Now that Obama has helped to bring to power in Egypt a man of the Muslim Brotherhood who is on the record as referring to Jews as “descendants of apes and pigs” and who cannot be depended upon to keep the peace with Israel, Lee Smith, at the Weekly Standard, writes, “The good news regarding Egypt is brief but noteworthy.” He reports in Egypt Against Itself – A society on the edge of chaos, there are multitudinous factions inside the country killing one another. Examples abound. In a macabre event, soccer fans from Port Said ambushed fans of the Cairo team, killing 74 people. When an Egyptian court handed out 21 death sentences to the 73 people accused, including police officers, riots ensued leaving 39 dead. Violence spread. In Cairo protesters fought with security forces and armed gangs who stormed hotels firing automatic weapons at tourists.

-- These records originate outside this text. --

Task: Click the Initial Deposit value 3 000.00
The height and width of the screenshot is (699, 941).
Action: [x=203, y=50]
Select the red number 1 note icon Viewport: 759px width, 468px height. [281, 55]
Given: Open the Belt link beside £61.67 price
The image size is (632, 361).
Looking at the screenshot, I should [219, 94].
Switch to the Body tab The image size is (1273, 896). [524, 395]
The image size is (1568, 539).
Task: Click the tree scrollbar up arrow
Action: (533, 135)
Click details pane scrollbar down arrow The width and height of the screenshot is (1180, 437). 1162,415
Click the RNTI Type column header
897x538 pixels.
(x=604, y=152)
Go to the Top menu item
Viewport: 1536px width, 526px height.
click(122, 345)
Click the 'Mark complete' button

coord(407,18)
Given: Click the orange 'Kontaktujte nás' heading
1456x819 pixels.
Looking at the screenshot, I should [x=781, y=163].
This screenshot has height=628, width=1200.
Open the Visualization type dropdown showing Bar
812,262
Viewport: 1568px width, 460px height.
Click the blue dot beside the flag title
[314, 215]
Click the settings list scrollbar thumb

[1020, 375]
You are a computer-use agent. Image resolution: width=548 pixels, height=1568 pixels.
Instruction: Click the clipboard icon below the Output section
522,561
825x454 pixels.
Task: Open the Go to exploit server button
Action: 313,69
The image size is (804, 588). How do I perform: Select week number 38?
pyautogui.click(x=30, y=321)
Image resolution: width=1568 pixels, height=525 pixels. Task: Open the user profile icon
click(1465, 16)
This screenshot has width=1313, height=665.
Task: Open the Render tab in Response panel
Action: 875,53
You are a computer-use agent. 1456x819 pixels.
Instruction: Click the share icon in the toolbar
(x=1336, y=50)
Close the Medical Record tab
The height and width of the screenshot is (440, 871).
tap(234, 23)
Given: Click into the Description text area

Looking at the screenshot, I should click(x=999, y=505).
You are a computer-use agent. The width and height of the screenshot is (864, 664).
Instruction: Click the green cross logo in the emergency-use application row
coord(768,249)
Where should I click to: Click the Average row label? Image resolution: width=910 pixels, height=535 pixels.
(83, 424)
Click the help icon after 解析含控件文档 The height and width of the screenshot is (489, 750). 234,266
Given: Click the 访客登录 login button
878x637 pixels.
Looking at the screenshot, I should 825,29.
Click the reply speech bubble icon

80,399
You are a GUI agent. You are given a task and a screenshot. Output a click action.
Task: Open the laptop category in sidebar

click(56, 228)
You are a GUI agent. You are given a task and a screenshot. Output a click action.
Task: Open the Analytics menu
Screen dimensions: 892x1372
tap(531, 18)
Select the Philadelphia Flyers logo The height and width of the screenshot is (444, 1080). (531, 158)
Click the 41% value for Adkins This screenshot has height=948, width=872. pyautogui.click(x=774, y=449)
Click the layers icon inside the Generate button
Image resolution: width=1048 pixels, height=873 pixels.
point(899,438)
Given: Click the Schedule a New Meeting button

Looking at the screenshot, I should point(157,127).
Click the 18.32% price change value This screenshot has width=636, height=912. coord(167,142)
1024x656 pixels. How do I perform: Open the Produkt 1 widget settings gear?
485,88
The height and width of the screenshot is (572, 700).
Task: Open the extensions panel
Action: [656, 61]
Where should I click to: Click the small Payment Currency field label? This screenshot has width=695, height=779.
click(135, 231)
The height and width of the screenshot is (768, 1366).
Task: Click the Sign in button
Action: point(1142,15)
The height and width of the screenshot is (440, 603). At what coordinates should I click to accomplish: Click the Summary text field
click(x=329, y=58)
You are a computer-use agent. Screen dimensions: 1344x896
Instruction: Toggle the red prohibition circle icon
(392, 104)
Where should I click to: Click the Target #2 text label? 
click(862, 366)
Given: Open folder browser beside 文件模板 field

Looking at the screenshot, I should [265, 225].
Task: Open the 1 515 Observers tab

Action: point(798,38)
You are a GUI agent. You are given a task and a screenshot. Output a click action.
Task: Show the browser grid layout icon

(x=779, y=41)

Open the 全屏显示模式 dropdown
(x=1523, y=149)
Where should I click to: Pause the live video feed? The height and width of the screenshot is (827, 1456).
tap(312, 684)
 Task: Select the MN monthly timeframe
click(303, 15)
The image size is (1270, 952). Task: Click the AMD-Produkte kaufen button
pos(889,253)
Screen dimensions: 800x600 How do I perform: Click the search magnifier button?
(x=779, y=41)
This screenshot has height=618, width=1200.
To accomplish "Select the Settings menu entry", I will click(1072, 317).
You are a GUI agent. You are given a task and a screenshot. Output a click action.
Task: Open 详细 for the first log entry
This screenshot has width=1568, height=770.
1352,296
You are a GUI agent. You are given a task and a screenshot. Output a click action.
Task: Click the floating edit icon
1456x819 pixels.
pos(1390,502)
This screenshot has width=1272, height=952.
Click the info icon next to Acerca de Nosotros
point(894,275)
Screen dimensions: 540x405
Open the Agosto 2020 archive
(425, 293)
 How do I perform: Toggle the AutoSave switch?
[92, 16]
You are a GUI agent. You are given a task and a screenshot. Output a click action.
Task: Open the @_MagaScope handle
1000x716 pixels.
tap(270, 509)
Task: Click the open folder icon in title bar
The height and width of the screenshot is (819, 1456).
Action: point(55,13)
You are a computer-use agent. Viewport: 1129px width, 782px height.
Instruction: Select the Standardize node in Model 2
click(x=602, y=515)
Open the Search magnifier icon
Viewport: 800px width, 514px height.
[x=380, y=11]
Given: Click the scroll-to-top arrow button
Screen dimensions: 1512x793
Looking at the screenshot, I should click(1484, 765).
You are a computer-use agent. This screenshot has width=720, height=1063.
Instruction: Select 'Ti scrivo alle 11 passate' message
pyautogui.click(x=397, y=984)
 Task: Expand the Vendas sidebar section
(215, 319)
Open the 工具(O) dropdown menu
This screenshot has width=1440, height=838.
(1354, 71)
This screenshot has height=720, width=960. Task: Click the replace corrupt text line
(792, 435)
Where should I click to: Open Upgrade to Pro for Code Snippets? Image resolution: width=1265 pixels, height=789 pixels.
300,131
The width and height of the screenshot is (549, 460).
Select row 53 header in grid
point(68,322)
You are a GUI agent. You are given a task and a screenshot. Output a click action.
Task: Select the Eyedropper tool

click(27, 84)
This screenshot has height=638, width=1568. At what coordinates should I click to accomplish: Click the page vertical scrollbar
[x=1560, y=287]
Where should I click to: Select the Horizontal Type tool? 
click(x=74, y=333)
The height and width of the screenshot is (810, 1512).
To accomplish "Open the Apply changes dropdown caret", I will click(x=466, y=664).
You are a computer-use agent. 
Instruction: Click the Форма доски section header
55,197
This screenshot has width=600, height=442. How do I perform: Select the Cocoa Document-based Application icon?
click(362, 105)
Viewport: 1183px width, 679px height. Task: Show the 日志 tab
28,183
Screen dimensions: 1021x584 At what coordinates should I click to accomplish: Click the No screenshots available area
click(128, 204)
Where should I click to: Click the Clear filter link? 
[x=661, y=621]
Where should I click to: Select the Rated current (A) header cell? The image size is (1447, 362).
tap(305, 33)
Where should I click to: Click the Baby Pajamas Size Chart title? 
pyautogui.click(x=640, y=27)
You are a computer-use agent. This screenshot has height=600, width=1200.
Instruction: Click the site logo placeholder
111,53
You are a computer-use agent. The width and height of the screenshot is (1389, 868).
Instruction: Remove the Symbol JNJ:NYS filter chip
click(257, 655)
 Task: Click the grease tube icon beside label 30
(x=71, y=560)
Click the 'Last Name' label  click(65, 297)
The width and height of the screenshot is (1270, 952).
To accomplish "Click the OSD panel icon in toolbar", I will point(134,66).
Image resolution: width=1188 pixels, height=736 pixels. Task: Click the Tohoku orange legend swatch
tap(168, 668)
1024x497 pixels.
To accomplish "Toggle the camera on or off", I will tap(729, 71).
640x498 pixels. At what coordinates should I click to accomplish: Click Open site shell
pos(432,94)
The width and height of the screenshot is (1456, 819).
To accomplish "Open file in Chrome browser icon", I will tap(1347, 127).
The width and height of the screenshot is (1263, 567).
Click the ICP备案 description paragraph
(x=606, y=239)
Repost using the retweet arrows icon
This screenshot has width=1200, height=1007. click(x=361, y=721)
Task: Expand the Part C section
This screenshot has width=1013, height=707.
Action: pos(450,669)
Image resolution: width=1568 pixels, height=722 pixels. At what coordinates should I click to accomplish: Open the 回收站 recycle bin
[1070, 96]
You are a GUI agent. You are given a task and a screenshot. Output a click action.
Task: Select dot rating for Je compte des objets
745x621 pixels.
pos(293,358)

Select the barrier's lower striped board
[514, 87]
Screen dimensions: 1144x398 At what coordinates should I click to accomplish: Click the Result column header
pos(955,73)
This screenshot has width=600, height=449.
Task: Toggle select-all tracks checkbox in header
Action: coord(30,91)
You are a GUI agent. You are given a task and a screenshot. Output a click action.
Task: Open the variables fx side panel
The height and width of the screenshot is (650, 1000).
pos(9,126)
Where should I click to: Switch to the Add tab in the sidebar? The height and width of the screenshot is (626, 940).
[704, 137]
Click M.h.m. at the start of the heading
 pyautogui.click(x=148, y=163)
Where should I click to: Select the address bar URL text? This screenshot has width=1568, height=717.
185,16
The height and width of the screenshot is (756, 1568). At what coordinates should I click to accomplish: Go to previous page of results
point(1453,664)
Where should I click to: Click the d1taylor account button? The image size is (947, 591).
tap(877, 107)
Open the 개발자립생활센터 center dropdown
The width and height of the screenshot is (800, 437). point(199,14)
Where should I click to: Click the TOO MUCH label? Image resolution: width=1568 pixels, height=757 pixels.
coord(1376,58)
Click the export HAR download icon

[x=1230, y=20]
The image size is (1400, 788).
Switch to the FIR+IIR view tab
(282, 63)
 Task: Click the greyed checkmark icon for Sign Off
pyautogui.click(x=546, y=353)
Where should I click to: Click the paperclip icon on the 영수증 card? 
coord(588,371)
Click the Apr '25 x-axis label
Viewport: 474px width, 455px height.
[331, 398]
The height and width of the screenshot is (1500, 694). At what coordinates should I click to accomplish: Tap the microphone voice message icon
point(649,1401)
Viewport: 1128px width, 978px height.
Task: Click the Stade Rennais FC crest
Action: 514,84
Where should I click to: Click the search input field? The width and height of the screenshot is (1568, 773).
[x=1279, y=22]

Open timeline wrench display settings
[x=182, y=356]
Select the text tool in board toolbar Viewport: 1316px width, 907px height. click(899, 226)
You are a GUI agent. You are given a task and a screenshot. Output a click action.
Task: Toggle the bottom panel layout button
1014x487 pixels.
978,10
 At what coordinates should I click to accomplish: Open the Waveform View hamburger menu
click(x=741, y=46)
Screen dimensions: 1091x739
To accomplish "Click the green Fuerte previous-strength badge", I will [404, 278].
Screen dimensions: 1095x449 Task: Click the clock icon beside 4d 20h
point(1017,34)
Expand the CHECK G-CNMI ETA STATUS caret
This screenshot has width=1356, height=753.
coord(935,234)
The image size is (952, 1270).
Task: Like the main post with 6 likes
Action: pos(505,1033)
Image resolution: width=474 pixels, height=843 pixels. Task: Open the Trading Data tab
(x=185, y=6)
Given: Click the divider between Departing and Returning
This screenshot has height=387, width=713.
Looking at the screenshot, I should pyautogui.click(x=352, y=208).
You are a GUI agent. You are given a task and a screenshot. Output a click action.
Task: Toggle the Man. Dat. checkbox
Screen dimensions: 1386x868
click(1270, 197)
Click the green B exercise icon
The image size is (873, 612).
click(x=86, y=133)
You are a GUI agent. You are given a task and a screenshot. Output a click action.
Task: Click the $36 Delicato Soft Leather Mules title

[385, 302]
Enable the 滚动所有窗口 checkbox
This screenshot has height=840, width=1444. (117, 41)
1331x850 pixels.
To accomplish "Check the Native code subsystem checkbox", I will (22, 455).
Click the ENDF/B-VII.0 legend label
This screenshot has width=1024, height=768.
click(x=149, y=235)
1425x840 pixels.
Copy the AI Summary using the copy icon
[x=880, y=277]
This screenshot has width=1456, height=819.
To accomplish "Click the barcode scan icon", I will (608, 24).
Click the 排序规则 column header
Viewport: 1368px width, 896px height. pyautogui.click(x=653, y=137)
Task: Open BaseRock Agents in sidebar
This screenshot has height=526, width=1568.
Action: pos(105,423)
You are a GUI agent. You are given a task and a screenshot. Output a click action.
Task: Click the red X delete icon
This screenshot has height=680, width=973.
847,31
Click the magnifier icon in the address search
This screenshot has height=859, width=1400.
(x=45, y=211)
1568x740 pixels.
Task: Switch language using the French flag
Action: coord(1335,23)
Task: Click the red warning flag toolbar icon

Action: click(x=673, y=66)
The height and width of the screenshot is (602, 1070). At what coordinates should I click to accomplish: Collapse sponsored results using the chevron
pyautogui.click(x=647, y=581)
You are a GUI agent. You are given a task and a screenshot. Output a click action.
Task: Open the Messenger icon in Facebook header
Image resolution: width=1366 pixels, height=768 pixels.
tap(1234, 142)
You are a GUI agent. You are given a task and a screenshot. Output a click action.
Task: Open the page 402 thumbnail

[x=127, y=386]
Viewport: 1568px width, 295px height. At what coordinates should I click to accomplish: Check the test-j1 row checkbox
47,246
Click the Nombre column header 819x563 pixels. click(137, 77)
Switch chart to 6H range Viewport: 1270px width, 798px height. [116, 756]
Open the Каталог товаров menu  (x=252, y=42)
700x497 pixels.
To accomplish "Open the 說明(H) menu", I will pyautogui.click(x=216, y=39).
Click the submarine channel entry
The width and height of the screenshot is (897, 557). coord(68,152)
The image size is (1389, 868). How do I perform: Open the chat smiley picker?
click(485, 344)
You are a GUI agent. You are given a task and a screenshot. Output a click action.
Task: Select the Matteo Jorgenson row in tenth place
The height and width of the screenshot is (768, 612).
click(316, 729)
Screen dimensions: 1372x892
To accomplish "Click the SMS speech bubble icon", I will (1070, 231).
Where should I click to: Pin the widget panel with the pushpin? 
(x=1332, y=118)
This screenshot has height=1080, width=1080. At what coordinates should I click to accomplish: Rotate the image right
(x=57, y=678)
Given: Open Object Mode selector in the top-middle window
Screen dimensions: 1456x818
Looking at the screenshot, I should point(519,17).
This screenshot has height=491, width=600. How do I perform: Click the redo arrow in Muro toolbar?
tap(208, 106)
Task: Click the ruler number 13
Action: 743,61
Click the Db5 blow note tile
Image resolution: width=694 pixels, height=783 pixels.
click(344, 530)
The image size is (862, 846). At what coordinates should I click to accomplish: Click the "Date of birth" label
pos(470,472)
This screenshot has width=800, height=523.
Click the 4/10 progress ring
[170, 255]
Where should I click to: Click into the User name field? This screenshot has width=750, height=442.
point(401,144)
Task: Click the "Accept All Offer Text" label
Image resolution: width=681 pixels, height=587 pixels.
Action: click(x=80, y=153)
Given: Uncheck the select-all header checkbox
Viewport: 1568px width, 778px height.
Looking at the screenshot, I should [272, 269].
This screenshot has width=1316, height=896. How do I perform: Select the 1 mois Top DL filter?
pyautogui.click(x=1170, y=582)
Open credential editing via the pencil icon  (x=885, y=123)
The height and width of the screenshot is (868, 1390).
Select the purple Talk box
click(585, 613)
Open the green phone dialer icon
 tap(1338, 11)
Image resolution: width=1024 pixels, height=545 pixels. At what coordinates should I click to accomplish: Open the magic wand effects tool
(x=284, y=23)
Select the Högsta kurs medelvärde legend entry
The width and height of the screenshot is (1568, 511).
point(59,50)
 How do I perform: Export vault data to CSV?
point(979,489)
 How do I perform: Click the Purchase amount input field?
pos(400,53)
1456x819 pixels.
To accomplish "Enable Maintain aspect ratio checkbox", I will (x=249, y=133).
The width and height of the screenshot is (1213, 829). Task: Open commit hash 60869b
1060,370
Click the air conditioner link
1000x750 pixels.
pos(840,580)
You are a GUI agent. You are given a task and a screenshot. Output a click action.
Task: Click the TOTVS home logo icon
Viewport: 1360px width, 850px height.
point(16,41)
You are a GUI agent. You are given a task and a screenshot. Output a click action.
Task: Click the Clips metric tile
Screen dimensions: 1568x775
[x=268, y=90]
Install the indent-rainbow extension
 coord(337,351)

Desperately needed tourism revenues have evaporated. Egypt’s technocrats have all left the country or are in jail accused of corruption. Iranian president, Ahmadinejad, on a state visit to Egypt last week promised to extend a line of credit. But due to EU and American sanctions, Iran’s currency has declined even more that Egypt’s. Iran cannot provide desperately needed food stocks to Egypt because it also needs to support food prices in order to keep unrest at bay. Egypt now doesn’t even produce enough food to feed its people.
Last week, General Farrah al-Sisi, Egypt’s Defense Minister, told our outgoing Secretary of Defense, Leon Panetta, that Egypt would abide by the peace treaty with Israel. But he added, “…the struggle between political forces may lead to the collapse of the state.”
While Obama seems frozen in his support for Morsi, more clear-thinking politicians in the Congress such as Senator Rand Paul are attempting to block the sale of tanks and F-16’s to the failing state of Egypt.
In Smith’s analysis, contrary to the opinion of western academics who believed that the Muslim Brotherhood based in Egypt would leverage its legendary grassroots support into a Muslim ascendency that might even signal the reestablishment of a new supranational caliphate. This is not happening. And this is good news for the West. As Smith puts it, “Under Morsi’s stewardship, the Muslim Brotherhood model has shown to produce poverty, hunger, instability and violent internal conflict.”
Over the past half millennium, for the West, it has always been beneficial when Islam was at war with itself. While Muslims are killing one another, their anti-western war-making resources are limited and they are distracted from launching the next state-sponsored attack on Vienna or New York City.